Nuovo passo avanti per la promozione della lingua e della cultura italiana nel mondo. Il ministro degli Esteri Antonio Tajani ha firmato oggi insieme a Mario Romano Negri, presidente della Fondazione Fondazione Treccani Cultura, la nuova Convenzione Maeci-Treccani.
La firma è avvenuta a margine dell’evento “Italia-Africa: culture in gioco”, alla presenza anche di Carlo Ossola, presidente dell’Istituto dell’Enciclopedia Italiana Treccani, e di Massimo Bray, direttore generale dell’Istituto.
L’accordo, frutto di un negoziato avviato nel 2023, punta a rafforzare ulteriormente la collaborazione tra la Farnesina e Istituto dell’Enciclopedia Italiana Treccani, da sempre punto di riferimento nella valorizzazione del patrimonio culturale italiano.
Fondata nel 1925 da Giovanni Treccani degli Alfieri e Giovanni Gentile, Treccani rappresenta uno dei principali partner del ministero degli Esteri nelle attività di promozione e diffusione della cultura italiana e della lingua italiana all’estero.
La convenzione consentirà di sostenere la valorizzazione internazionale delle collezioni artistiche italiane e delle eccellenze nazionali, favorendo allo stesso tempo lo sviluppo delle imprese culturali e creative.
Grande attenzione sarà dedicata anche alla diffusione della lingua italiana attraverso la Settimana della Lingua Italiana nel Mondo, iniziativa di cui Treccani è partner ufficiale, e attraverso la nuova Comunità dell’Italofonia lanciata da Tajani nel novembre 2025.
L’intesa guarda inoltre al rafforzamento del dialogo culturale tra Europa e Africa. Un ruolo centrale sarà infatti affidato alle iniziative dell’Istituto per il Dialogo Italia-Africa (Idiaf), il forum di ricerca creato da Treccani e finanziato dalla Farnesina per approfondire le relazioni culturali tra Italia, Europa e continente africano, in linea con gli obiettivi strategici del Piano Mattei.

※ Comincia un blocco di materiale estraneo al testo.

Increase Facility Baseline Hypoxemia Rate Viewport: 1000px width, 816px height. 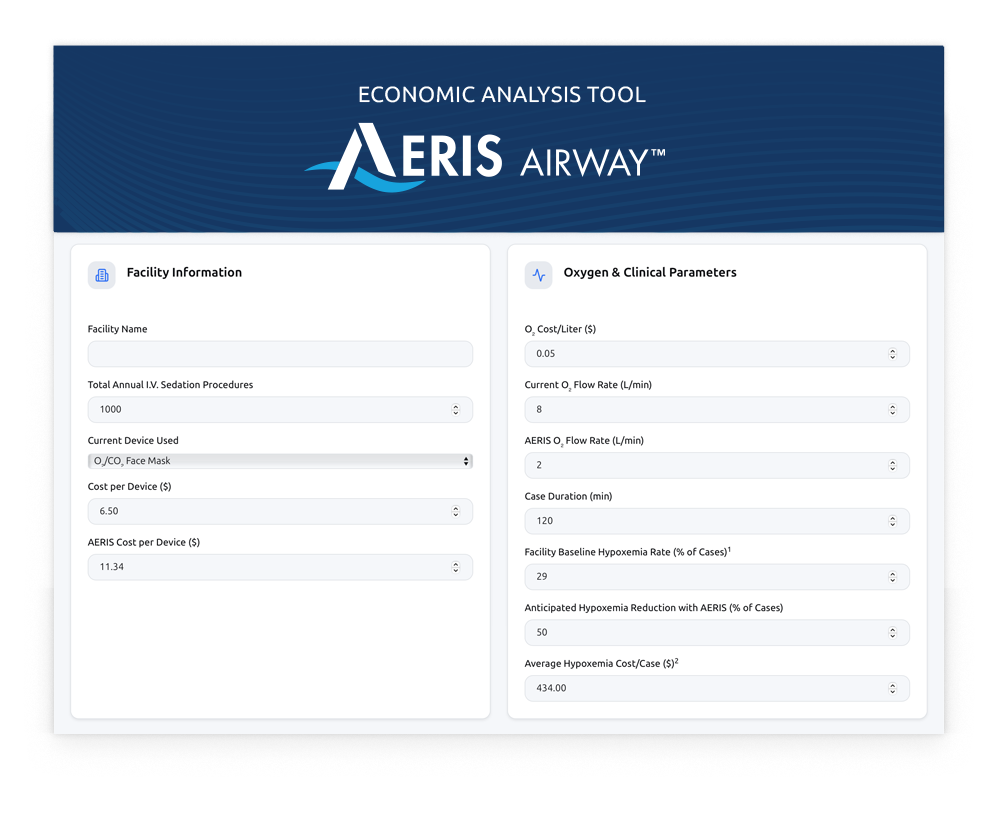click(894, 574)
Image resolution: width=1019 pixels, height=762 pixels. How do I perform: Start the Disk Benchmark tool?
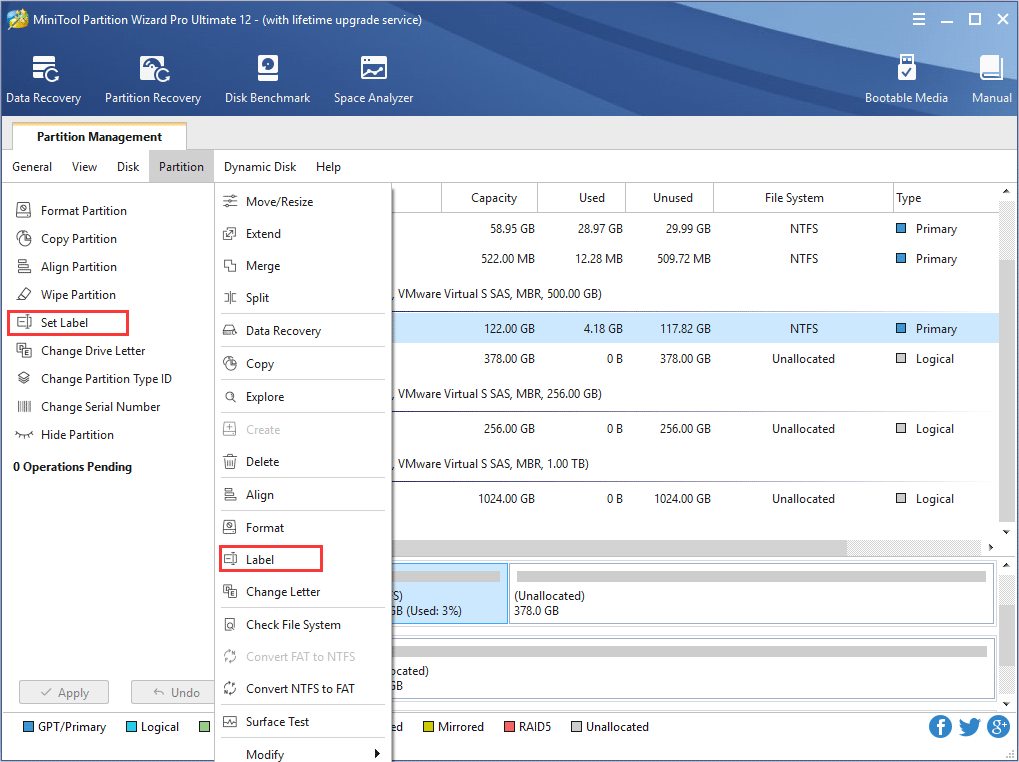267,78
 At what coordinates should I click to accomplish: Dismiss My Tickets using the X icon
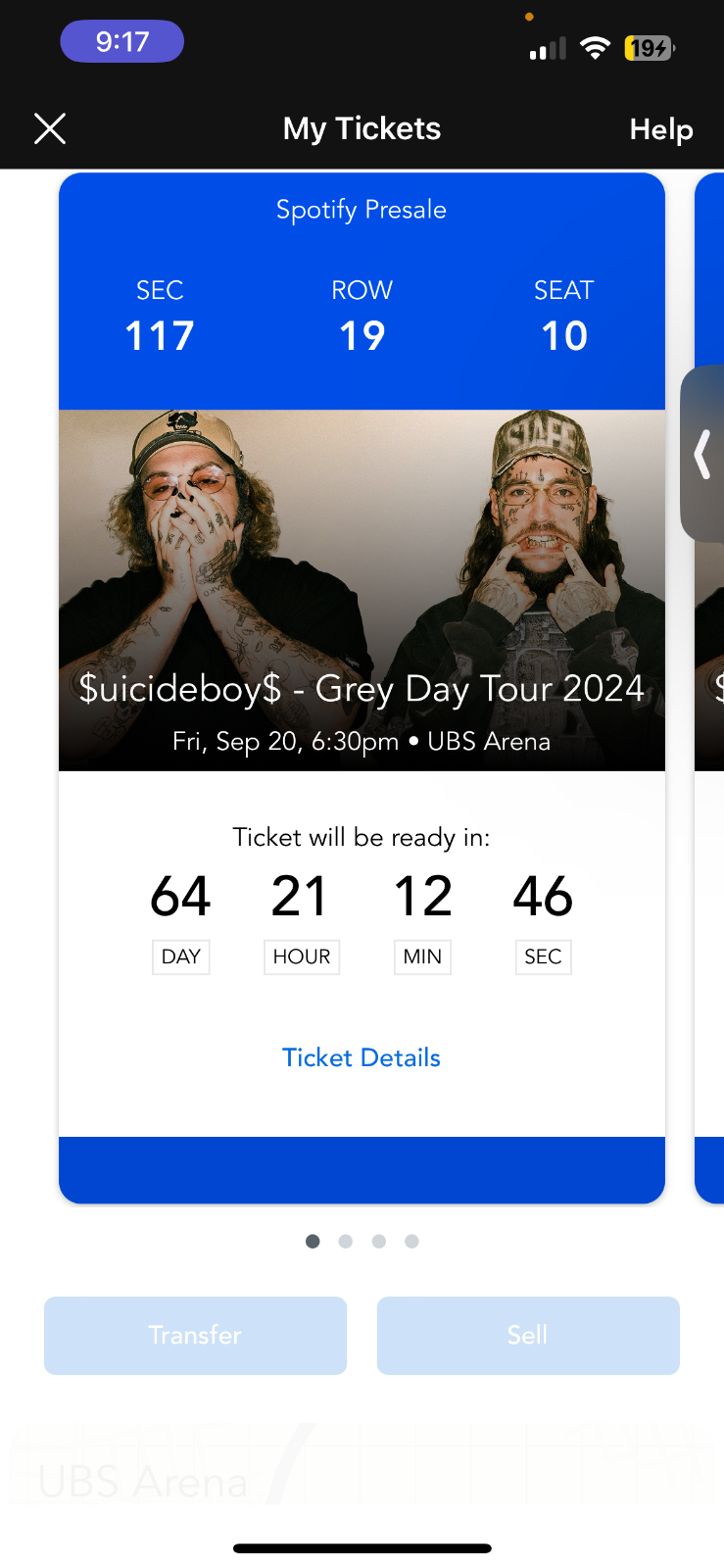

La nuova convenzione conferma la volontà del governo italiano di investire sempre di più nella diplomazia culturale e nella promozione dell’identità italiana nel mondo, rafforzando il legame con le comunità italiane all’estero e con tutti coloro che guardano alla lingua e alla cultura italiana come strumenti di dialogo e cooperazione internazionale.